Entre as dezenas de aldeias Rikbaktsa, a Primavera é a maior e por questões logísticas e estruturais é a que mais tem condições de receber grandes reuniões, eventos, rituais, entre outros. Nela moram aproximadamente 75 famílias e nas ocasiões de eventos, chegam a acolher 1000 pessoas.

“A Reconstrução da nossa Casa dos Saberes teve duas grandes importâncias pra nós. A primeira é que fortaleceu os laços da comunidade, que participou em peso. Buscamos 02 cargas de palhas a uma distância de 450 quilômetros daqui e depois que chegamos, foi bonito ver o empenho dos anciões, adultos, jovens e crianças que vieram pra ajudar. A cobertura de palhas é bonita, mas dá muito trabalho. A segunda, é que agora podemos oportunizar aos visitantes uma experiência encantadora de reunir-se dentro de uma oca indígena”, destacou a liderança Domingas Apatso, que é vice-presidente do Instituto Saberes e co-proponente do projeto.

O projeto foi coordenado pela professora e pesquisadora, Vanilda Reis que nos explicou que “A casa tradicional indígena, de modo geral, é um espaço importante para manutenção e atualização da cultura, pois é ali que os laços de afetividade são construídos, reconstruídos ou reforçados. Nela também é ensinado aos mais jovens a arte da caça, pesca, lavoura, confecção de arte plumária, entre outras tradições como crenças, mitos, lendas e memórias, que têm sido repassados de geração em geração por milênios, através da tradição oral.

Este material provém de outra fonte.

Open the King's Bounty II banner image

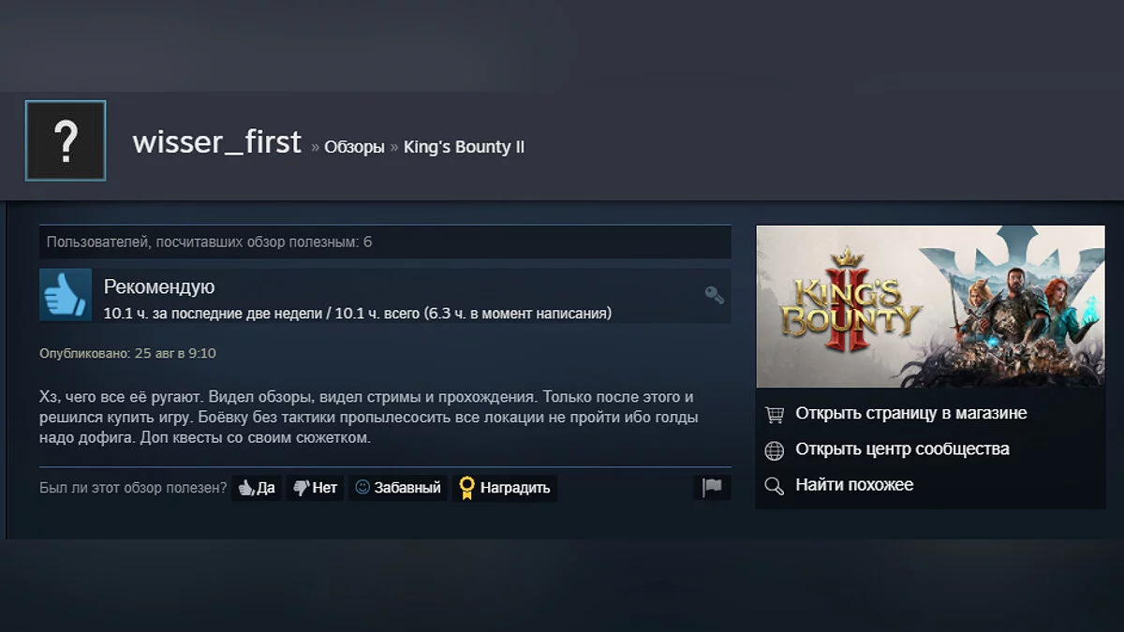point(931,306)
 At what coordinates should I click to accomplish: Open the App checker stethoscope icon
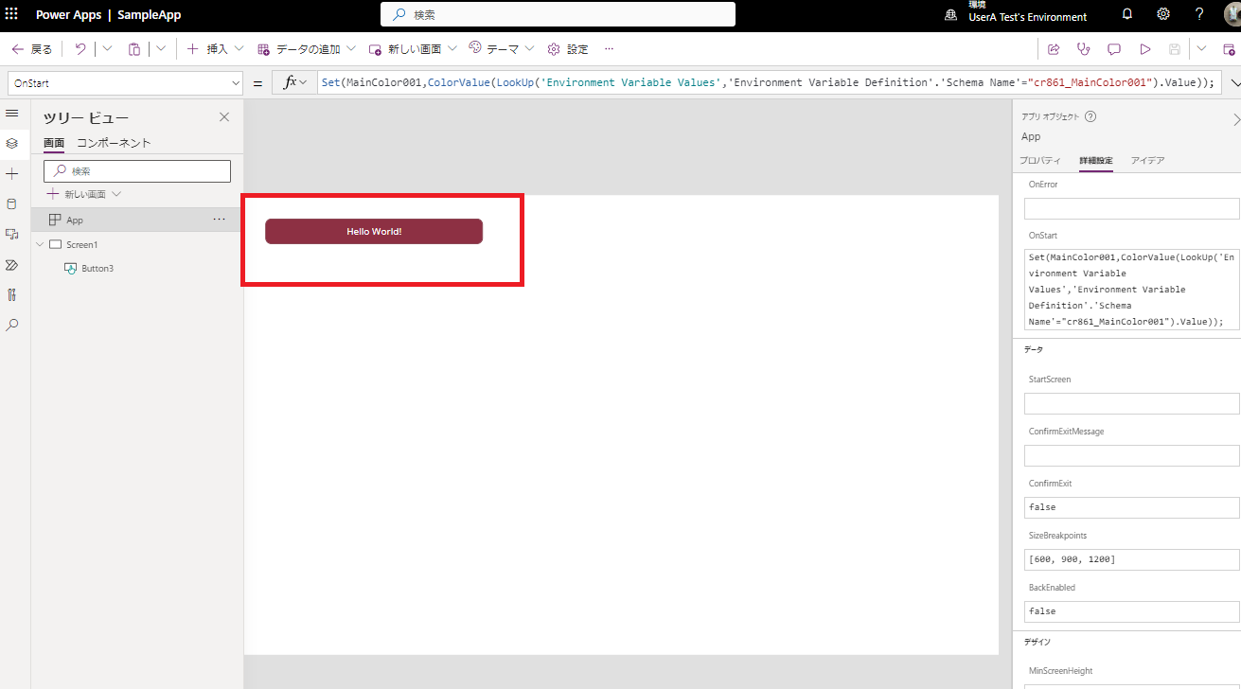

Vamos buscar mais parcerias para que possamos construir outros espaços como este.”

O projeto também contou com a parceria da FUNAI – Fundação Nacional dos Povos Indígenas e contou com o apoio do cacique Samaro Hektsopebita Rikbakta, que é responsável pela aldeia Primavera e garantiu que todos estão muito satisfeitos com o resultado do trabalho.